Data extract —
──────────────────────────────

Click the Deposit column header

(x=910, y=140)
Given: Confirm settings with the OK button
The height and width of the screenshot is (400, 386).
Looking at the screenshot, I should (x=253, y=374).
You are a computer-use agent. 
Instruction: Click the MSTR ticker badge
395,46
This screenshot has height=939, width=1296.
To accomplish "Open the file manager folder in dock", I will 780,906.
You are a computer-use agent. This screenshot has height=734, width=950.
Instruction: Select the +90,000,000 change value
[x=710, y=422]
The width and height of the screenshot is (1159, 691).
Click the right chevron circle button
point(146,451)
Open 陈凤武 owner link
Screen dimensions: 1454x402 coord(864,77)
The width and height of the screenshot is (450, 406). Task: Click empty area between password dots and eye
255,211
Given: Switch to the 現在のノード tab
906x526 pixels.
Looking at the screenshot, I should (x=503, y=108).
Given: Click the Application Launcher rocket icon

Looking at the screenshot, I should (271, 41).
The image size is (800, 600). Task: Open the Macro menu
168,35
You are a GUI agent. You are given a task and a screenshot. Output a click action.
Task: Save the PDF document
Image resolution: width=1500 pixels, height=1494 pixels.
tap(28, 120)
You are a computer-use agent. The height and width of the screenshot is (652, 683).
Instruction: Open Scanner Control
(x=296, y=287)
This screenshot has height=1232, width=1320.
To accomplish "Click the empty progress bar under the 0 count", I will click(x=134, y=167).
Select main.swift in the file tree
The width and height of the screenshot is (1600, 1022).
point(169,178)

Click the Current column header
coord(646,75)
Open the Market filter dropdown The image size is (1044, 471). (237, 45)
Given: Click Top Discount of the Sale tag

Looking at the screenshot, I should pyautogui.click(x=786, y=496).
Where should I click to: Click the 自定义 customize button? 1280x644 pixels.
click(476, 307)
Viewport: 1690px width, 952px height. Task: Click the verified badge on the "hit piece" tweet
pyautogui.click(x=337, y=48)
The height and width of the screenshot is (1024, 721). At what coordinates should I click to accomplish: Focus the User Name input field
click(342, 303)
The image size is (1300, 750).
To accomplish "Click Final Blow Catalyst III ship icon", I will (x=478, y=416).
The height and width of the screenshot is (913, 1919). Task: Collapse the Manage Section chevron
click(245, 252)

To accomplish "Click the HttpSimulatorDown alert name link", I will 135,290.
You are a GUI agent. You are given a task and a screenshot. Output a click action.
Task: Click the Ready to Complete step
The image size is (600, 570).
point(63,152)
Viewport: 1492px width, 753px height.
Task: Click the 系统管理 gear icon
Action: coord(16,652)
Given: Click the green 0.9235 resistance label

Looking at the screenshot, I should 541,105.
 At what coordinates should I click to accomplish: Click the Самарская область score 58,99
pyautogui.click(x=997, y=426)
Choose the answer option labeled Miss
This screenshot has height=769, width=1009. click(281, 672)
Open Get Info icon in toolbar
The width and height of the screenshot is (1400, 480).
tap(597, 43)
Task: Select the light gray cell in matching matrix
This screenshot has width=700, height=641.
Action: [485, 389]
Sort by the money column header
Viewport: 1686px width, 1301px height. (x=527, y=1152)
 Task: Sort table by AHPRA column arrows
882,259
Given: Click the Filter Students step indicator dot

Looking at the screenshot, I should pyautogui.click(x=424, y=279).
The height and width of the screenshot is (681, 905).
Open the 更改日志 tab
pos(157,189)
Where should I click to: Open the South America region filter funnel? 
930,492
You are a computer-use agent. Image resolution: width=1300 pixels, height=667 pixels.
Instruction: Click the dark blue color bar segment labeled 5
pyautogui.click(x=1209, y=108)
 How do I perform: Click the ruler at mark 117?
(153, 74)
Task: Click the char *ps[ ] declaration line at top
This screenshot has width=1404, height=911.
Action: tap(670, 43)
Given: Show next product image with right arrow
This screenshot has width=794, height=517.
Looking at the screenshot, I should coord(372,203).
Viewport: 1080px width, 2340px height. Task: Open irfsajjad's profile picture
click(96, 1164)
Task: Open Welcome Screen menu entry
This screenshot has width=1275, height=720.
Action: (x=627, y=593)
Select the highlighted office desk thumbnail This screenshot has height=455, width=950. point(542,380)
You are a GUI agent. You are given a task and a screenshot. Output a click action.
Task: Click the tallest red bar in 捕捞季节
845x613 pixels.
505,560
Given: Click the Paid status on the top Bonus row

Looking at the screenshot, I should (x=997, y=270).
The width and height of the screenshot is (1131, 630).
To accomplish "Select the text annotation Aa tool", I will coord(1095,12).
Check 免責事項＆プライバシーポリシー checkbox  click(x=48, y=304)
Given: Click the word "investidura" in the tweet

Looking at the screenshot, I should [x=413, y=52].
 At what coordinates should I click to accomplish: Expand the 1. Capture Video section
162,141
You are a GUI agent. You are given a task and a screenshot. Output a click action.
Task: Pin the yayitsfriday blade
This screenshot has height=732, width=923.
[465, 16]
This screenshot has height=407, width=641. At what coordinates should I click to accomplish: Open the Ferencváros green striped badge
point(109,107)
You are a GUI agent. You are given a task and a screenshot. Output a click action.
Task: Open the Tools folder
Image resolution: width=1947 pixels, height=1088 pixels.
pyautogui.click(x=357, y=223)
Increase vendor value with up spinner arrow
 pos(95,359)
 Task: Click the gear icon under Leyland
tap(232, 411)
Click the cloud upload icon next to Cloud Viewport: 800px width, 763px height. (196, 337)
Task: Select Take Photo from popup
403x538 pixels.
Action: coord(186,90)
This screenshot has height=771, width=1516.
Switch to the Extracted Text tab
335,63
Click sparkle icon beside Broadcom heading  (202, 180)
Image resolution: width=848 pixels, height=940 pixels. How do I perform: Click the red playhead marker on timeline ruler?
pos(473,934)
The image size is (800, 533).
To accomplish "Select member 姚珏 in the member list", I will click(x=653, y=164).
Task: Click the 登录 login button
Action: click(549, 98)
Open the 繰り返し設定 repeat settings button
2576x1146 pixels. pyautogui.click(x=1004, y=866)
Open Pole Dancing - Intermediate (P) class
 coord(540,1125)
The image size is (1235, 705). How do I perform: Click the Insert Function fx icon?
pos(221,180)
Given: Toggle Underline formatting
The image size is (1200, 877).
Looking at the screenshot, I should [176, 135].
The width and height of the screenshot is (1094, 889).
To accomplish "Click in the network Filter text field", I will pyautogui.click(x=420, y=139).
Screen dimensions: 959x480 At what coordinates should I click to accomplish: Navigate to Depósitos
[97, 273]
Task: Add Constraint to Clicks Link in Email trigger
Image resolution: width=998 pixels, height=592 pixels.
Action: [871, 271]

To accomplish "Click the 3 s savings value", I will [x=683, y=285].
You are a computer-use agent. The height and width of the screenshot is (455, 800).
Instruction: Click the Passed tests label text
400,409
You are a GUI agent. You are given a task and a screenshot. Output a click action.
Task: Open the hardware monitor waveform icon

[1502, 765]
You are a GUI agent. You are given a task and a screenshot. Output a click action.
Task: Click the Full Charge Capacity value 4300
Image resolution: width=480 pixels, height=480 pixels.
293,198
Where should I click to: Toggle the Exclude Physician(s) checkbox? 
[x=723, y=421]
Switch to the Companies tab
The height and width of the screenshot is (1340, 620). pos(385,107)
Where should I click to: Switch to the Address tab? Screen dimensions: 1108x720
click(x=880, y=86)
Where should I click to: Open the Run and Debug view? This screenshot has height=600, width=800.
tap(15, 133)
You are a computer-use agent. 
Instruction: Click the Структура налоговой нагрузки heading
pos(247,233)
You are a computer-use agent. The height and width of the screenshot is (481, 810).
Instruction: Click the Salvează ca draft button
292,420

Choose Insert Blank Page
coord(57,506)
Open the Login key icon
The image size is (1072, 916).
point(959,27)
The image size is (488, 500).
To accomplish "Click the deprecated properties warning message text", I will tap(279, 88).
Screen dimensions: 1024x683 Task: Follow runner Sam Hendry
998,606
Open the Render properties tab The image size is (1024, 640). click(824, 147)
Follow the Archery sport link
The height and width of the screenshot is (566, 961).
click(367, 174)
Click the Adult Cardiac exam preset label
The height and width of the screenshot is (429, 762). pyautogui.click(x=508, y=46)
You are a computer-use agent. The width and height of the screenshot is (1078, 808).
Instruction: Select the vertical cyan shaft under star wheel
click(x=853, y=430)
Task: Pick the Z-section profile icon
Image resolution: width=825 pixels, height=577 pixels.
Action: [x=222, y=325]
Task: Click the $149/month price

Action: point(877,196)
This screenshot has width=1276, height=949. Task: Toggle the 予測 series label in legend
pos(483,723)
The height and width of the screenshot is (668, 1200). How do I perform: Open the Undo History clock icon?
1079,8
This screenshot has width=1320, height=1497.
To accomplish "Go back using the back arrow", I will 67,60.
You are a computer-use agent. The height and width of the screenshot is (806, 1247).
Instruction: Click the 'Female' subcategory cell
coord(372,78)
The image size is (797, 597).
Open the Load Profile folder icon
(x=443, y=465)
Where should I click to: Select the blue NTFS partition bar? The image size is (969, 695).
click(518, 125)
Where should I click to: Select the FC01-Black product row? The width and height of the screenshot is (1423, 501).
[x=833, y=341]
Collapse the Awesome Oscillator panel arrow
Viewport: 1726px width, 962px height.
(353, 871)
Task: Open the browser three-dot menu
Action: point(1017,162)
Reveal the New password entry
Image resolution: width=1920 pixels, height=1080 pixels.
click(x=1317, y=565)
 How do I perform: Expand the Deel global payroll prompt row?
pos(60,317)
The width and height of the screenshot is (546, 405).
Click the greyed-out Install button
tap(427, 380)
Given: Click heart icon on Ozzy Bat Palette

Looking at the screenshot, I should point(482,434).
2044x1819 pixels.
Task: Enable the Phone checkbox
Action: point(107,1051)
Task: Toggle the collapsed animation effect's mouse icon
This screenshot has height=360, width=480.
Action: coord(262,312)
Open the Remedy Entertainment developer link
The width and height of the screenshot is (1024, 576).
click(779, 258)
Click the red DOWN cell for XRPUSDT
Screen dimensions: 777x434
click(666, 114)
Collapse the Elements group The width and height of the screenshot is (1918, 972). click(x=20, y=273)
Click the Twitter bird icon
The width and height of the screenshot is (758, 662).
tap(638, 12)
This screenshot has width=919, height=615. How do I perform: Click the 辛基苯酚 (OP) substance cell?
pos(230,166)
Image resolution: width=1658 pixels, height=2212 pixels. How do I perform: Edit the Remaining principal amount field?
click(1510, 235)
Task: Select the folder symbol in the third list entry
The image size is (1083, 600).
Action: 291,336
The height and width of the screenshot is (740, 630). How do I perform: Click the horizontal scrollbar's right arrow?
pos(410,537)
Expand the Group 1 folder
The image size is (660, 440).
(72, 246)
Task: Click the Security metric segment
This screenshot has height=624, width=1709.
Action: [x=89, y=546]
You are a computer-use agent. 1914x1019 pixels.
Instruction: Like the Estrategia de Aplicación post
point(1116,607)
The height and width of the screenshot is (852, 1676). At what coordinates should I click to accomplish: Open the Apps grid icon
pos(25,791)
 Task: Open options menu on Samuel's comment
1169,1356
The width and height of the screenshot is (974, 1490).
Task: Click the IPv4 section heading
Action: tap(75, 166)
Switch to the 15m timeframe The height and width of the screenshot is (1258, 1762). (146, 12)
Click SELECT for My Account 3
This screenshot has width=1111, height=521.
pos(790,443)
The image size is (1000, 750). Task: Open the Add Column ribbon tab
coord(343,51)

──────────────────────────────

Task details — In the listing above, find each line where "entry" occurs and copy it.

Solution to this task —
Task: Open Welcome Screen menu entry
Reveal the New password entry
Task: Select the folder symbol in the third list entry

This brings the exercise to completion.